Part 4: The Semantic Web, Knowledge Graphs, and Linked Data

The web as most people know it is designed for human readers — HTML pages with text, images, and links. The semantic web is an ambitious parallel effort to represent the same information as structured data that software agents can query, reason about, and combine. In this part we explore that world and build Swift tools for working with it.

We begin with a chapter on Linked Data and the Semantic Web that introduces the foundational concepts.
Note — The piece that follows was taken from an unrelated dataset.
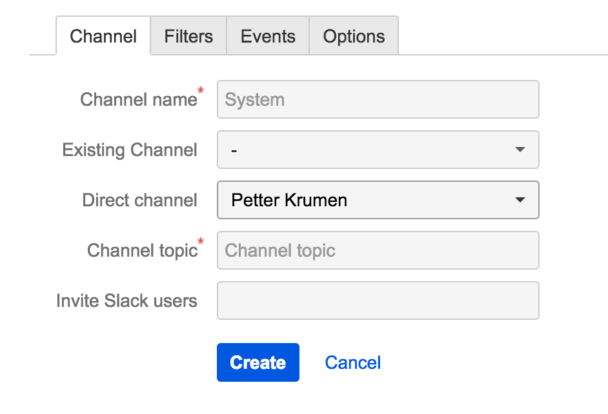
Task: Click the arrow on the Direct channel dropdown
Action: (x=520, y=200)
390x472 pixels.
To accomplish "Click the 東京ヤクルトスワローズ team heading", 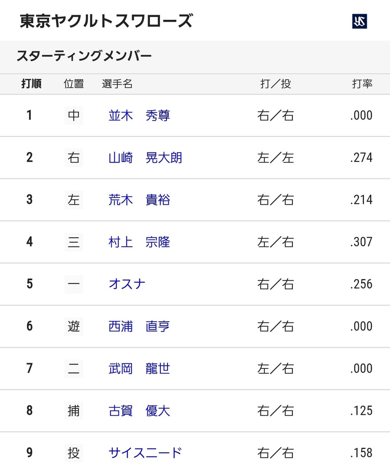I will [106, 21].
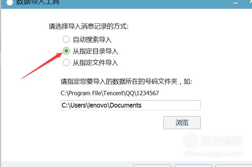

You will learn about RDF (the Resource Description Framework), where every fact is expressed as a triple — subject, property, value — and every entity is identified by a URI that can be dereferenced to learn more. We compare Wikipedia (designed for humans) with DBpedia and Wikidata (designed for machines) to make the idea concrete, and walk through real SPARQL queries against live endpoints. The chapter also surveys the standard RDF vocabularies you will encounter in practice — FOAF, RDFS, OWL, Dublin Core, and the widely-used schema.org vocabulary — and discusses how LLMs and knowledge graphs can work together, with LLMs translating natural language into SPARQL queries and knowledge graphs providing grounded, verifiable facts that reduce hallucination.

The second chapter puts theory into practice by building SparqlQuery_swift, a clean, dependency-free Swift library for querying SPARQL endpoints. The library uses modern async/await concurrency and Swift’s Codable system to model the standard W3C SPARQL JSON response format. Three public functions — sparqlDBpedia, sparqlWikidata, and a generic sparqlEndpoint — let you query any standards-compliant SPARQL 1.1 endpoint and get back a simple [[String: String]] array of results. We work through progressively interesting queries: looking up the population of Sedona, Arizona; finding people born there; and querying Wikidata for the population of Paris — complete with the SERVICE wikibase:label pattern that every Wikidata user needs to know.

Part 4 concludes with the Knowledge Base Navigator, a modern reimagining of the classic Knowledge Graph Navigator (KGN) project. Rather than wiring together symbolic NLP with direct SPARQL calls, this version uses Google’s Gemini API in a two-stage pipeline: first the LLM extracts and disambiguates entities from natural-language input, then it retrieves detailed encyclopedic information and analyzes relationships between selected entities. The result is an interactive command-line tool that combines the breadth of an LLM with the structured-data sensibility of a knowledge graph explorer — and it is built entirely with Foundation’s URLSession, Codable, and Swift Concurrency, with zero external dependencies.

By the end of Part 4 you will understand how the semantic web organizes human knowledge as queryable data, have a reusable SPARQL library in your toolbox, and have seen how LLMs and knowledge graphs complement each other in practice.